International Monetary Fund. External Relations Dept.
Published Date:
September 1965
  • ShareShare
Show Summary Details

Since 1960, 35 countries have become members of the International Monetary Fund. Most of these countries are newly independent states and are in the early stage of economic development. The largest relatively homogeneous group are the African members of the French Franc Area, which generally have similar, moderately restrictive systems. The association of these countries with the EEC has meant an alteration of the preferential trading arrangements that previously existed between them and Metropolitan France and that are being modified and extended to include the other five member states of the Community. In most instances, this extension applies to quantitative restrictions as well as to tariffs. In addition to other relationships, four of these countries are parties to a convention establishing the Equatorial Customs Union and to a protocol regulating economic and customs relations between them and a fifth country in the group.

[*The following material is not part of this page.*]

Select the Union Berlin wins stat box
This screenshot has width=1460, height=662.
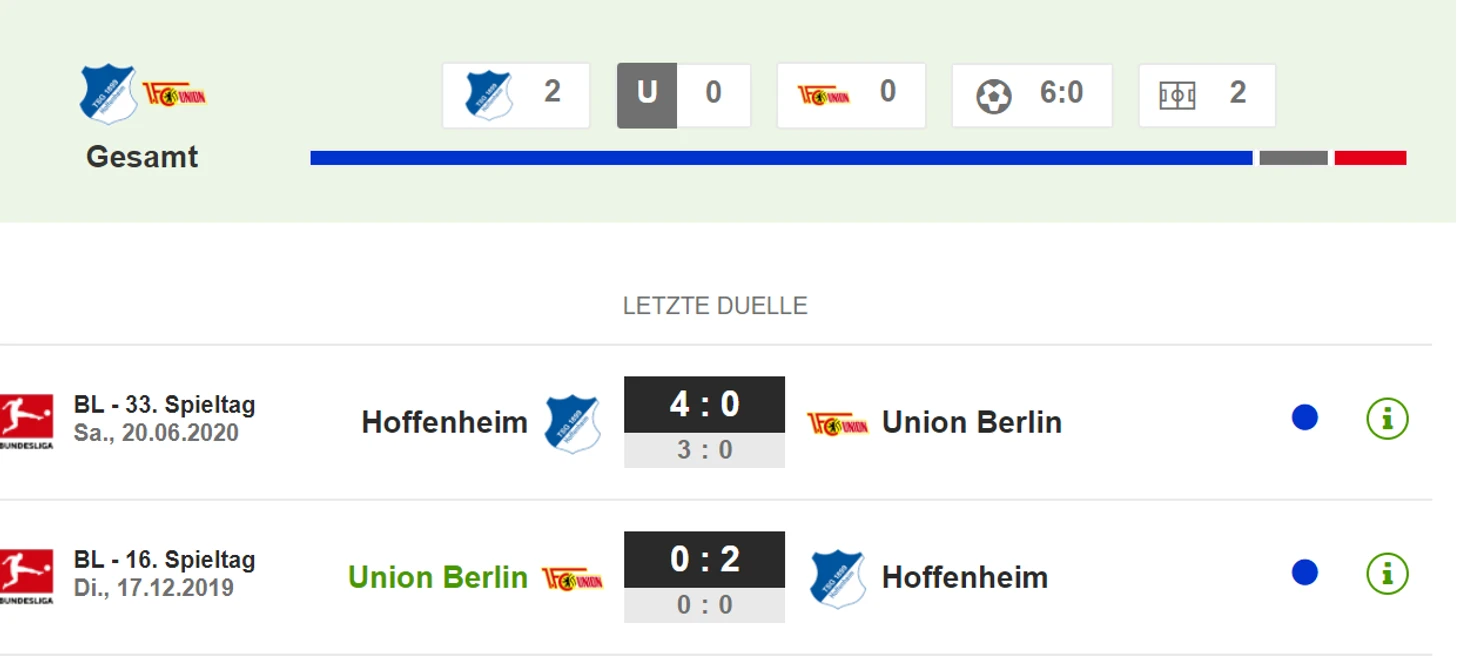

Five African and four other newly independent countries are members of the Sterling Area, with fairly liberal systems which have changed relatively little since they joined the Fund. Some, however, have increased restrictions and tariffs, in part to protect new industries.

The remaining new members have varying restrictive systems. Several apply relatively severe restrictions, and the position of some of them has deteriorated in the face of domestic and balance of payments difficulties since they became Fund members.

As already noted, a number of the newly independent countries have sought to expand and diversify their exports and to obtain credits by entering into bilateral payments agreements. Often, any benefits achieved have failed to compensate for the distortions introduced. Some countries, seeking new sources of revenue, have considered or introduced exchange taxes. Experience in other parts of the world shows the desirability of keeping the exchange system free from such devices.

Of the 35 new members, 33 have chosen to avail themselves of the transitional arrangements in Article XIV, Section 2, of the Fund Agreement rather than to accept the obligations of Article VIII, Sections 2, 3, and 4; one has not yet made its choice. Of all Fund members, old and new, a total of 75 are now availing themselves of the transitional arrangements in Article XIV, Section 2, which authorizes a member, for balance of payments reasons, to maintain and adapt to changing circumstances those restrictions on payments and transfers for current international transactions which were in effect when the country became a member of the Fund. A member which is availing itself of the transitional arrangements may not, however, introduce restrictions on the making of payments and transfers for current international transactions without the approval of the Fund under Article VIII.5 Whether the adoption of a particular exchange restriction would constitute an adaptation to changing circumstances of existing restrictions or a measure requiring prior approval is a matter of judgment to be decided on the facts of each case. Consequently, a member contemplating a change in its restrictive system which appears to raise this problem should consult with the Fund prior to making such changes in order to clarify the situation.

The Fund—while adhering to its objectives—will continue to deal with understanding with members that encounter difficulties in the maintenance or the adoption of payments systems free of quantitative restrictions and discrimination. In accordance with the Fund’s policies and regulations, its resources, both technical and financial, will continue to be put at the disposal of members to help them to overcome obstacles to the maintenance of liberal trade and payments regimes.

Both multiple currency practices and discriminatory current arrangements may also be maintained under the provisions of Article XIV, Section 2. However, with respect to multiple currency practices, as explained in Decision No. 237-2 of the Executive Directors (Selected Decisions of the Executive Directors and Selected Documents, Third Issue, Washington, D.C., January 1965, pp. 84-91), rates of exchange are involved and a member has a duty to consult and obtain the approval of the Fund before changing any such practice, whether maintained under Article VIII or as a transitional arrangement under Article XIV.